◆ **DOCUMENT SECTION**:
It’s the end of an era

I have reached that wonderful, yet painstaking time of my life. I have four months left at uni, FOUR – what’s my excuse for getting unexplainably drunk on a Tuesday, eating nothing but pasta from a saucepan and being flat out broke? That’s right I no longer do *sigh.  I feel like I have been catapulted straight back into year 9, when we’re forced to pick our life futures at the age of 14 – wise moves. I am now 21 and am feeling the exact same pressure as poor little prepubescent Kate, except now instead of feeling like the world will end If I can’t choose between art GCSE or Business, I have a crippling student loan, bills to pay and the dream to just shoot off and travel the world, it’s a nice dream but currently a dream at best.

However, to stop those of you who are younger than me from wanting to jump off a bridge it’s not ALL doom and gloom. It’s a weird sense of achievement and fear rolled into one big bear hug – it’s totally overwhelming but comforting at best. I am finally free to follow my life, my dreams and let’s be a typical cringe teacher and re-aliterate ‘the world is my oyster’ – I don’t like oysters but I doubt we’re meant to take that literally.

On a positive, reflective, very third year student driven way, here are some of the more valuable life lessons I have learnt throughout my three years studying in London:

  1. You will fail, and the first time you do you will feel like a failure – ironic. But do not let this eat you up. In first year I was getting 50% in nearly every assignment and feeling, well, shit to say the least. But trust me by third year not only do you see a dramatic increase in grades, when you work your arse off and get 65% that is a win, shots all round.
  2. Friends come and go this was one of the more challenging but also rewarding parts of uni. I have lived in three flats throughout my duration here and some friends and flatmates I lost along the way and some have stuck by me since day one. That is part of uni life, you cling onto new people in fear of living alone, and then by third year having 5 strong friends is really all you need.

◆ **EXERCISE DESCRIPTION**:
Print the blog post about finishing university in full, word for word.

◆ **INFORMATION GIVEN**:
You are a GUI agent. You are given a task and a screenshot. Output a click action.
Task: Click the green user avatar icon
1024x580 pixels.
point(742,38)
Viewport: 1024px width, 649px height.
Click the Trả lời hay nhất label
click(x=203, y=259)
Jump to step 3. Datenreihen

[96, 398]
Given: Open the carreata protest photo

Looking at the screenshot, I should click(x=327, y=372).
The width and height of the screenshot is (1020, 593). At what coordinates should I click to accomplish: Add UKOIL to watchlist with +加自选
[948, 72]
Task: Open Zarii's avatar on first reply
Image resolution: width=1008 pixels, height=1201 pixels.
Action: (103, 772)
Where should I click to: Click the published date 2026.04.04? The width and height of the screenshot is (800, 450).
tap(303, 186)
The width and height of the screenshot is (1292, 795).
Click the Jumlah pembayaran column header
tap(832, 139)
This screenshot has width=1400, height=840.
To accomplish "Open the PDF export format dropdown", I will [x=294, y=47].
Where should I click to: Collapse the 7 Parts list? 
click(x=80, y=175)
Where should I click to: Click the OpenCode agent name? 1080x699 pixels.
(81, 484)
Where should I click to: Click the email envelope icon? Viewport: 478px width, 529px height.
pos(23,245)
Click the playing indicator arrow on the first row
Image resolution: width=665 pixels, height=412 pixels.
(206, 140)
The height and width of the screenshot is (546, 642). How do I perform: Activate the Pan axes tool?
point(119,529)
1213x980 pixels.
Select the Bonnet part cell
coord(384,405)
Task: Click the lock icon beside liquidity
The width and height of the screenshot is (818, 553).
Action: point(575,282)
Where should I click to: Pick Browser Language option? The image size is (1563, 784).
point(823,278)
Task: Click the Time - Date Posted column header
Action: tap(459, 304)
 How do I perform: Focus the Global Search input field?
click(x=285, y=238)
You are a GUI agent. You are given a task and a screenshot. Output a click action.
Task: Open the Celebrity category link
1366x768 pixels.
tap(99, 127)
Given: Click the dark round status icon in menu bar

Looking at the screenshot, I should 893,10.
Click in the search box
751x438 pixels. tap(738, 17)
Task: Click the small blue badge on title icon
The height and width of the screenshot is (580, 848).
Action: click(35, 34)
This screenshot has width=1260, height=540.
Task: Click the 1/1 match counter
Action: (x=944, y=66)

◆ **EXERCISE RESPONSE**:
It’s the end of an era

I have reached that wonderful, yet painstaking time of my life. I have four months left at uni, FOUR – what’s my excuse for getting unexplainably drunk on a Tuesday, eating nothing but pasta from a saucepan and being flat out broke? That’s right I no longer do *sigh.  I feel like I have been catapulted straight back into year 9, when we’re forced to pick our life futures at the age of 14 – wise moves. I am now 21 and am feeling the exact same pressure as poor little prepubescent Kate, except now instead of feeling like the world will end If I can’t choose between art GCSE or Business, I have a crippling student loan, bills to pay and the dream to just shoot off and travel the world, it’s a nice dream but currently a dream at best.

However, to stop those of you who are younger than me from wanting to jump off a bridge it’s not ALL doom and gloom. It’s a weird sense of achievement and fear rolled into one big bear hug – it’s totally overwhelming but comforting at best. I am finally free to follow my life, my dreams and let’s be a typical cringe teacher and re-aliterate ‘the world is my oyster’ – I don’t like oysters but I doubt we’re meant to take that literally.

On a positive, reflective, very third year student driven way, here are some of the more valuable life lessons I have learnt throughout my three years studying in London:

  1. You will fail, and the first time you do you will feel like a failure – ironic. But do not let this eat you up. In first year I was getting 50% in nearly every assignment and feeling, well, shit to say the least. But trust me by third year not only do you see a dramatic increase in grades, when you work your arse off and get 65% that is a win, shots all round.
  2. Friends come and go this was one of the more challenging but also rewarding parts of uni. I have lived in three flats throughout my duration here and some friends and flatmates I lost along the way and some have stuck by me since day one. That is part of uni life, you cling onto new people in fear of living alone, and then by third year having 5 strong friends is really all you need.